* _EXERCISE PROMPT_
Copy out the entries below word for word, leaving out the pictures.

* _EXTRACTED INFORMATION_
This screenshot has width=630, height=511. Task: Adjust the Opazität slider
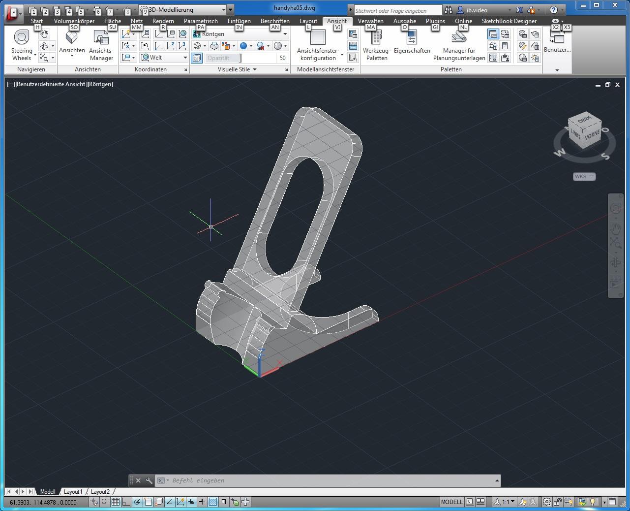pos(240,58)
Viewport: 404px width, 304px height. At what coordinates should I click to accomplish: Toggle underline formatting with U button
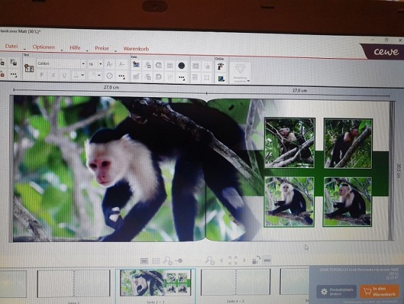[x=65, y=75]
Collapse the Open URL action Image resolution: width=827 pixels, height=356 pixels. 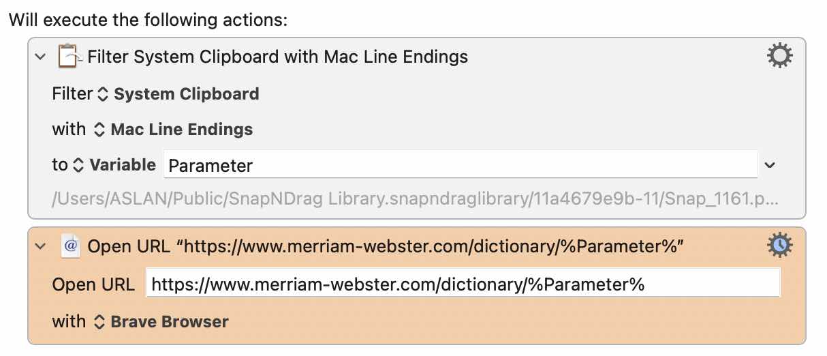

* _RESPONSE TO THIS EXERCISE_
This screenshot has width=630, height=511. Task: Adjust the Opazität slider
pos(240,58)
Viewport: 404px width, 304px height. At what coordinates should I click to accomplish: Toggle underline formatting with U button
[x=65, y=75]
Collapse the Open URL action Image resolution: width=827 pixels, height=356 pixels. 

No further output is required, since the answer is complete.